For the preparation of a litre of \[\dfrac{N}{{10}}\] solution of ${H_2}S{O_4}$, we need:
A. $9.8$ g
B. $4.9$ g
C. $10$ g
D. $98$ g

Answer 1

Hint: Normality is the measure of the concentration of solute in solution. It is also defined as the number of mole equivalents per liter of solution.

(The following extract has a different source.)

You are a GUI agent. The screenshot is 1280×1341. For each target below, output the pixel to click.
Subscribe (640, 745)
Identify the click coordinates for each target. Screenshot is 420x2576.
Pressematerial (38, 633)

There is a relation in Normality (N), number of mole equivalents (n), litres of solution(V) that is
Normality = number of mole equivalents/1 L of solution

Complete step by step solution:

To find out molar concentration, $M = \dfrac{n}{V}$ then $M = \dfrac{{1mole}}{{1L}}$
We get $M = 1$ and this will help in approaching the problem .
We have a N/10 solution i.e. 0.1 Normal solution.
We also know that
Normality= Molarity $\times$ Basicity (relation between normality and molarity)
And the basicity of ${H_2}S{O_4}$ is 2 because it is a strong acid and gives all ${H^ + }$ ions when ionized.
1 Molar solution of ${H_2}S{O_4}$ is equal to a 2 N solution as we have already found out the molarity of solution.
Molecular weight of ${H_2}S{O_4}$$ = 2 \times 1 + 32 \times 1 + 16 \times 4 = 98$
It means 1 M solution we would require $98g = 2N$ solution.
1 N solution of 1 litre would require $\dfrac{{98}}{2} = 49$ g
for a 0.1 N solution $ = 4.9g$

Note: In this question we are given a solution of ${H_2}S{O_4}$ who’s normality is \[\dfrac{N}{{10}}\]. So first of all we should be aware about the concept of normality and molarity and in the process of solving this problem we would find out molecular weight of ${H_2}S{O_4}$ then by using $M = \dfrac{n}{V}$ we will find out molarity and here $M = 1$ as it is mention in the problem that it is 1 L of solution so $V = 1$ and $n = 1$ because when no of moles are not mentioned we always take it 1 mole, then comparing the molarity with normality we would find out that \[\dfrac{N}{{10}}\] solution of ${H_2}S{O_4}$ will require 4.9 g of ${H_2}S{O_4}$ as 1 N solution required 49 g of ${H_2}S{O_4}$.